__GIVEN TEXT__

What Is Sedation Dentistry?
Sedation dentistry typically uses medication to help patients relax during dental procedures. It’s sometimes referred to as “sleep dentistry,” although that’s not entirely accurate. Patients are usually awake with the exception of those who are under general anaesthesia.
The levels of sedation used may include:
- Minimal sedation — you are awake but relaxed.
- Moderate sedation (formerly called “conscious sedation”) — you may slur your words when speaking and not remember much of the procedure.
- Deep sedation — you are on the edge of consciousness but can still be awakened.
- General anaesthesia — you are completely unconscious.
What Types of Sedation Are Used in Dentistry?
The following types of sedation are used in dentistry:
- Inhaled sedation. Nitrous oxide — otherwise known as “laughing gas” — combined with oxygen through a mask that’s placed over your nose. The gas helps you relax. Your dentist can control the amount of sedation you receive, and the gas tends to wear off quickly.
- Oral sedation. Depending on the total dose given, oral sedation can range from minimal to moderate. Typically, you will be administered a medication while at your dental office, under the guidance of your dentist, this pill is typically Halcion. Which is a member of the same drug family as Valium, and it’s usually taken about an hour before the procedure. The pill will make you drowsy, although you’ll still be awake. This is the type of anaesthesia most commonly associated with sedation dentistry. This sedation can vary from patient to patient, and it is required to sustain from eating and drinking prior to your appointment. Your dentist will also require you to have someone take care of you throughout the day after the procedure, and you will not be allowed to operate a motor vehicle.
- IV moderate sedation. You receive the sedative drug through an intravenous. This method allows the dentist to continually adjust the level of sedation. You would also have to follow similar protocols that the oral sedation has in place following the procedure.
- General anaesthesia. You will be administered medications that will make you unconscious — deeply asleep — during the procedure. While you are under general anaesthesia, you cannot easily be awakened until the effects of the anaesthesia wear off or are reversed with medication. This type of sedation is also typically done in a surgery setting, with an oral surgeon, anesthesiologist, and/or registered nurse. This is the most intense type of sedation and something your general dentist would refer you out for.
Who Can Have Sedation at the Dentist?

__DATASET EXTRACT__
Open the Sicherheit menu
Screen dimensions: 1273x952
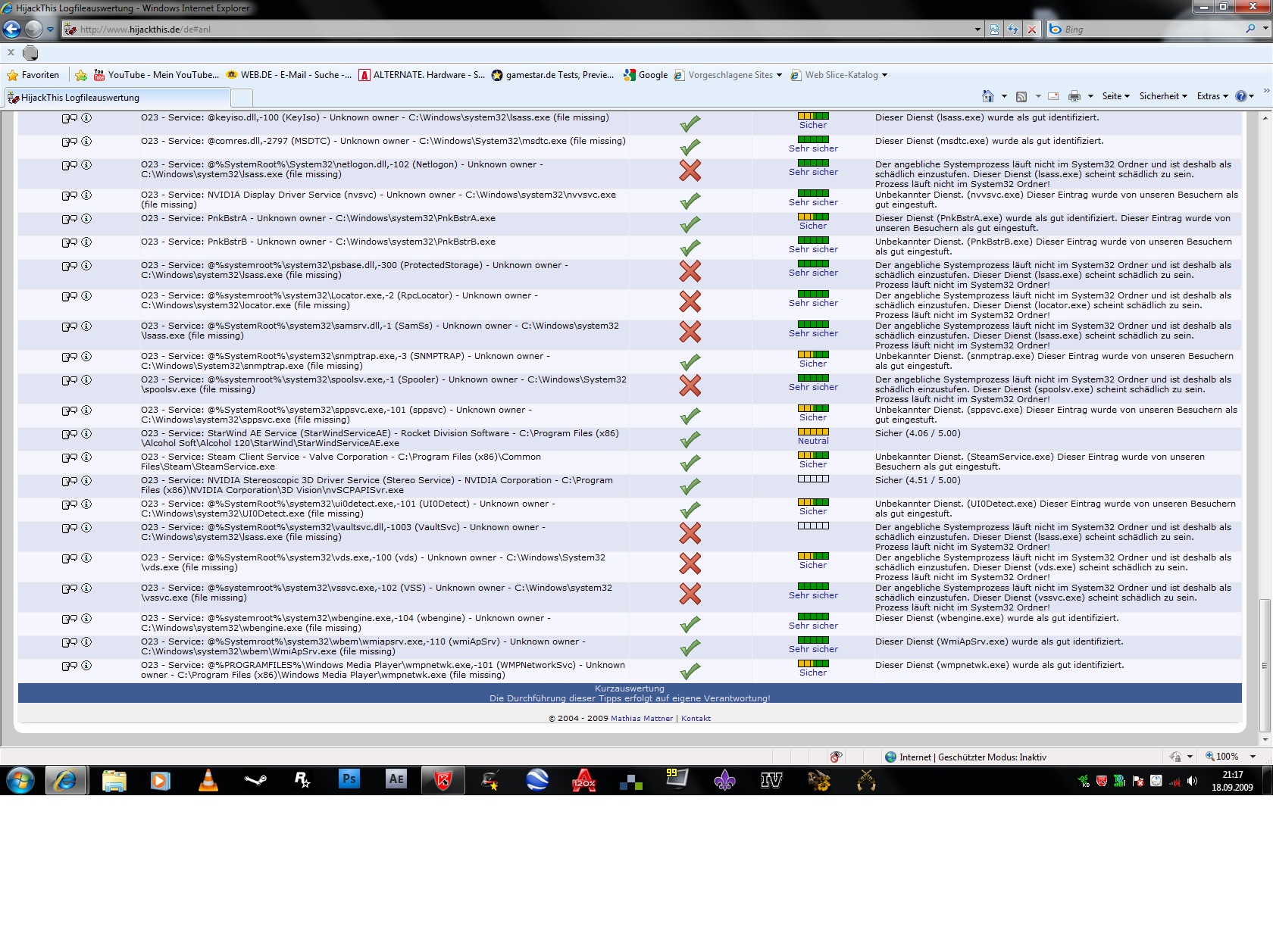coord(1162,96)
==
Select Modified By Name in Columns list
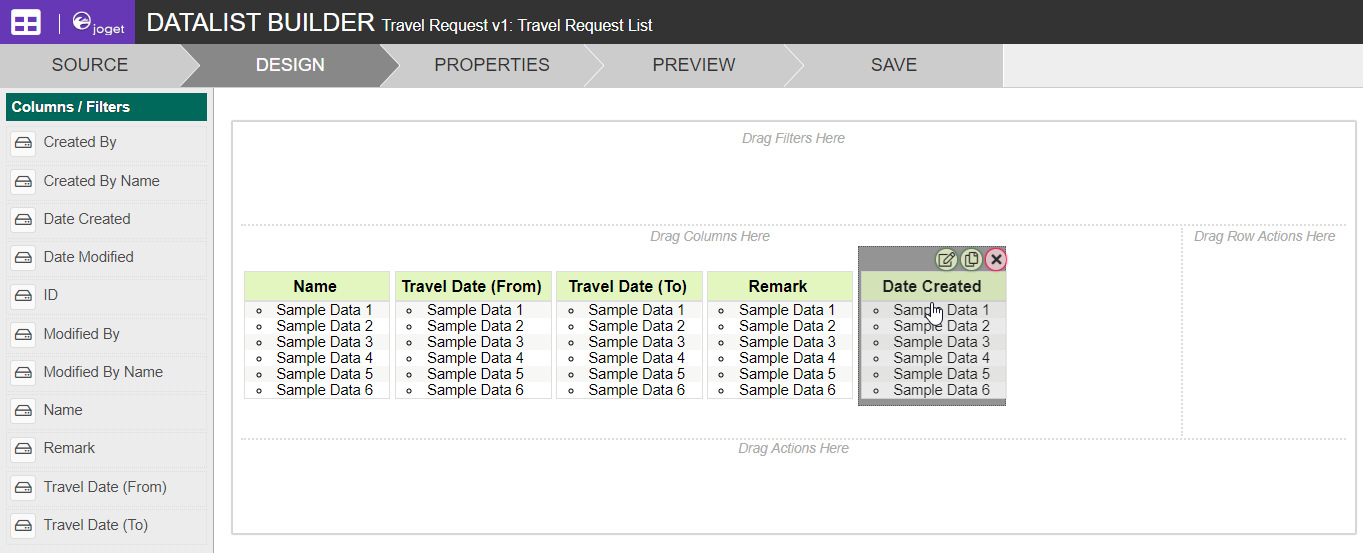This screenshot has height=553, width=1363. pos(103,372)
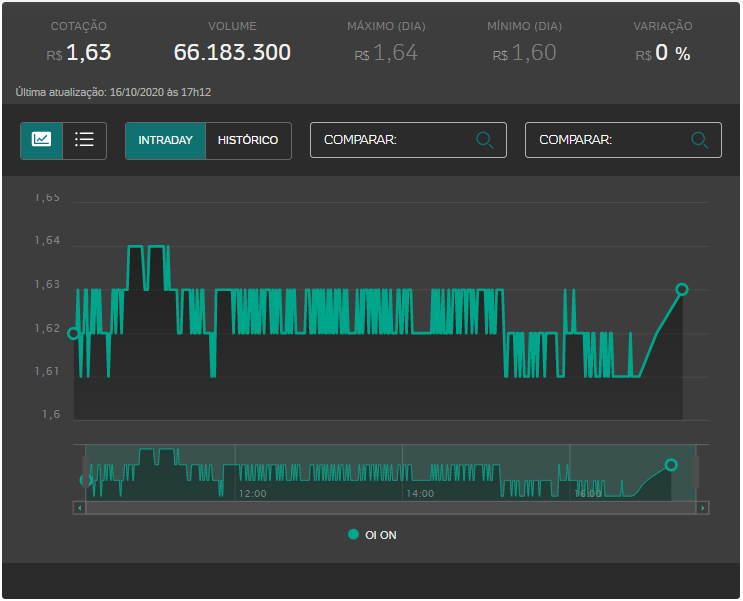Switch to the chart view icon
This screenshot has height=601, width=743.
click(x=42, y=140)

__GOAL OF THE EXERCISE__
Summarize the sedation dentistry text in two sentences. The rows were taken from a separate source and have no connection to the sedation dentistry text.

__RESPONSE BOX__
Sedation dentistry uses medication to help patients relax during dental procedures, and its levels range from minimal sedation, where the patient is awake but relaxed, to general anesthesia, where the patient is completely unconscious. The types used are inhaled nitrous oxide, oral sedation typically with Halcion, IV moderate sedation, and general anesthesia, which is the most intense type and is typically done in a surgery setting.